Data is often needed to be shared among different locations. Hence, it is imperative for the systems to be highly available and robust as the data is needed by greater community. Some recent interesting studies on utilizing cloud computing for data sharing in the healthcare industry are Utilizing Hybrid cloud to support Electronic Health Records (EHR) [6], palm vein pattern recognition system hosted in the cloud to aggregate patient records across many hospitals [7], and personal health records aggregation and sharing in the Cloud with secure access scheme and encryption [8, 9]. From hosting perspective, this can be best achieved via hardware virtualization, with deployment on either on-premise private cloud or public cloud. The probability of hardware component failure increases as the number of systems and hosts grows. Hardware component failure is the norm rather than an exception in cloud environments [10]. With aggregation of multiple applications and systems in cloud platform, hardware failure in a node can be quickly replaced to preserve the required service level, as these virtualized environments are run on standard and common commodity hardware. The proposed control system is able to detect the degraded hardware performance quickly so that hardware replacement can be accomplished without costly delay.

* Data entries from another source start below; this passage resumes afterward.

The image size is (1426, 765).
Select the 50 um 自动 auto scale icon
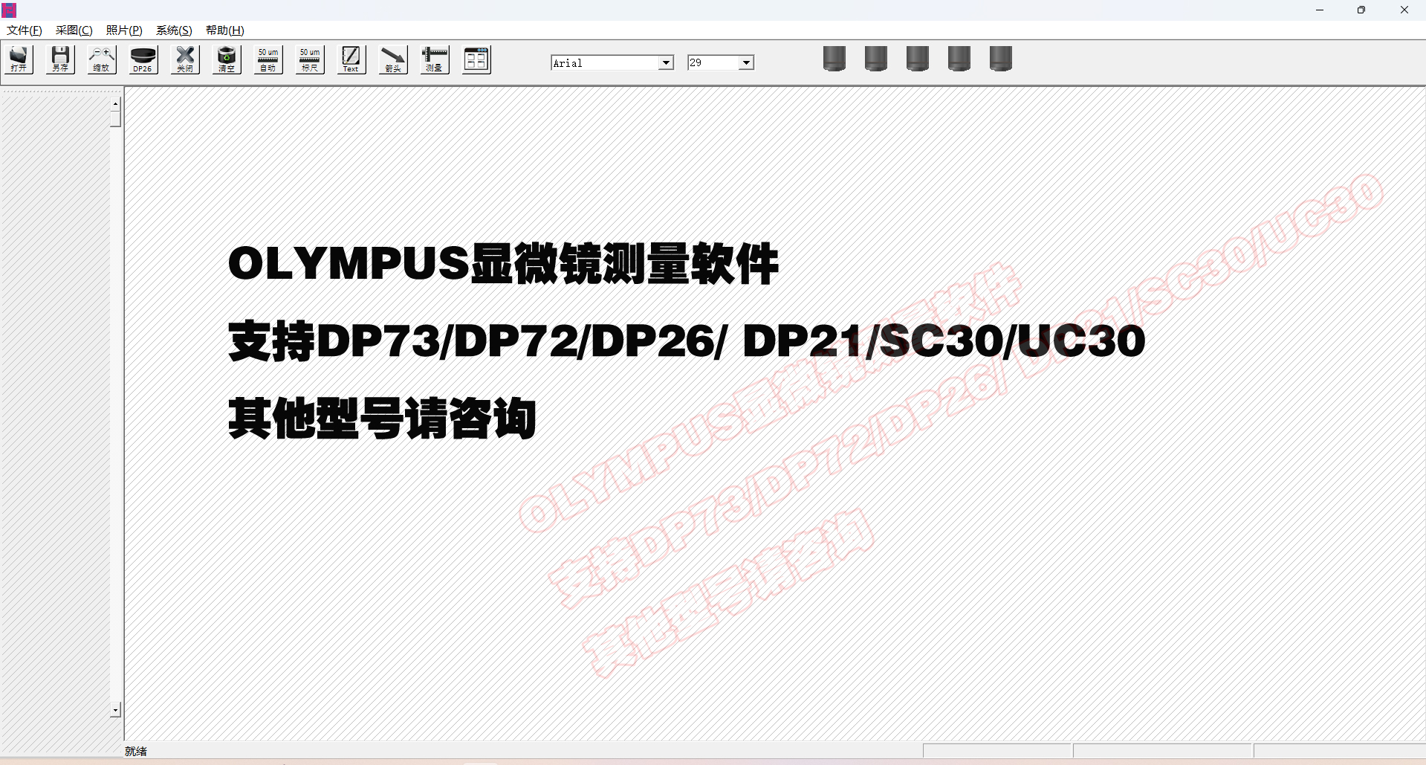click(x=268, y=59)
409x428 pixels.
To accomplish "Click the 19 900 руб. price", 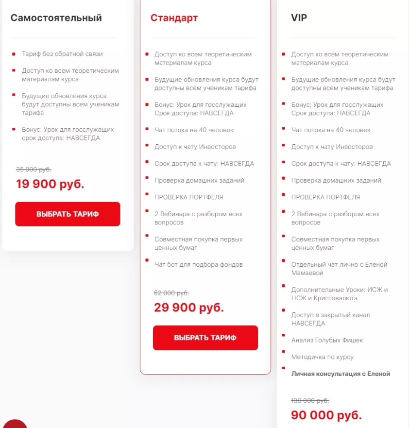I will click(x=50, y=184).
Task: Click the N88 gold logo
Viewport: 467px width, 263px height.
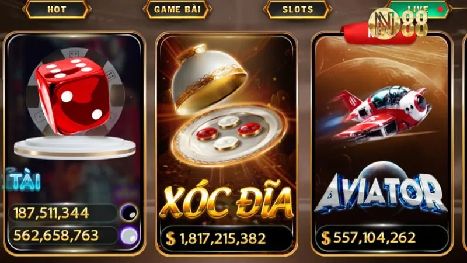Action: tap(398, 25)
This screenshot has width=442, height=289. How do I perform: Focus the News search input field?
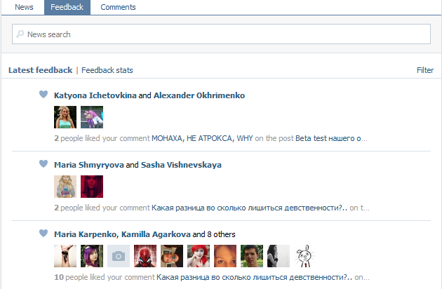pos(221,34)
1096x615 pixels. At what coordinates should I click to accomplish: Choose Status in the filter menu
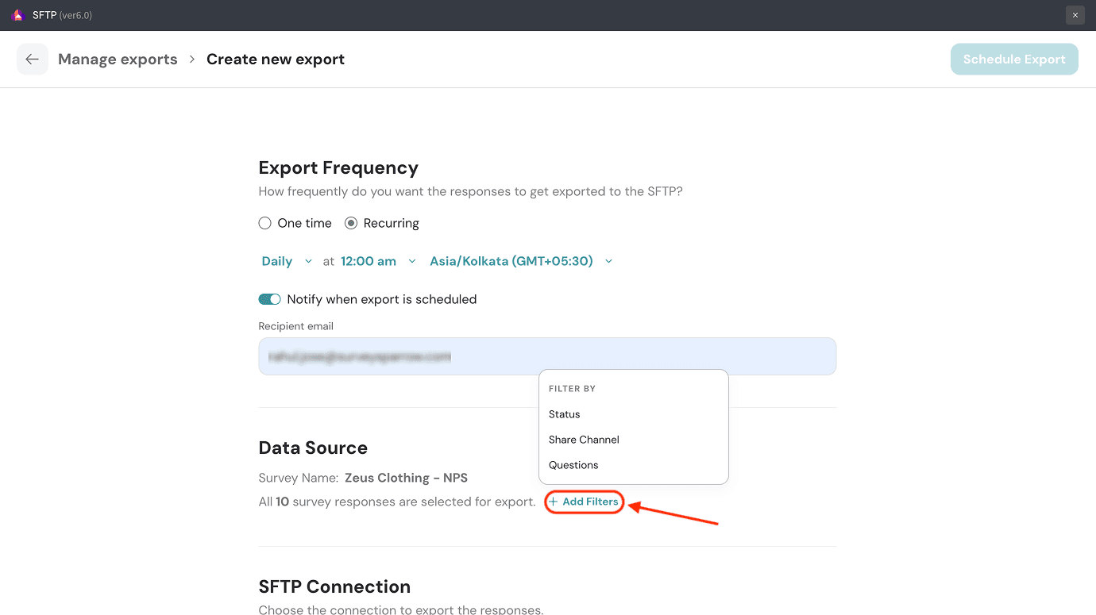(x=565, y=414)
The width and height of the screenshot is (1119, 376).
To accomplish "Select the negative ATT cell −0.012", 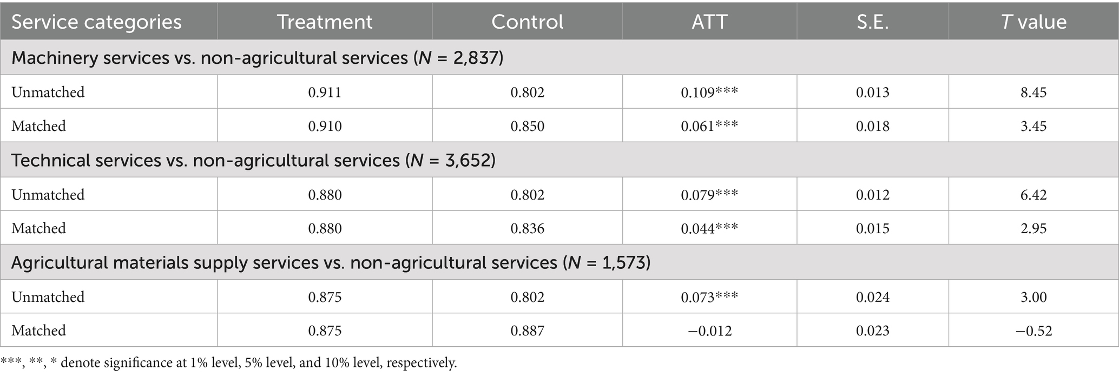I will [709, 331].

In cloud environment, frequent provisioning and deprovisioning of hardware is expected. To determine the server load threshold in the host to plan for hardware change, usually extensive load testing that utilizes industrial load testing software is carried out. However, when the VM is placed into production mode, it is difficult to obtain a lengthy downtime to conduct such thorough conventional load testing activities. Here, an effective method is proposed to create high load scenarios in the host, where critical operations bounded by SLA can be tested to ensure satisfactory response time in particular simulated stressed situation in the VM. This load testing method can save time and effort, as the system does not need to give way to the time consuming conventional load testing. In this case linear programming technique is employed to develop the proposed load scenario. The same set of TPC-H benchmark queries are employed in this case. The hypothetical server load threshold value can be verified in the stressed VM. This value is fed back into the proposed control system, to serve as maximum boundary that the host can take to avoid resource constraint during the periodic data sets training.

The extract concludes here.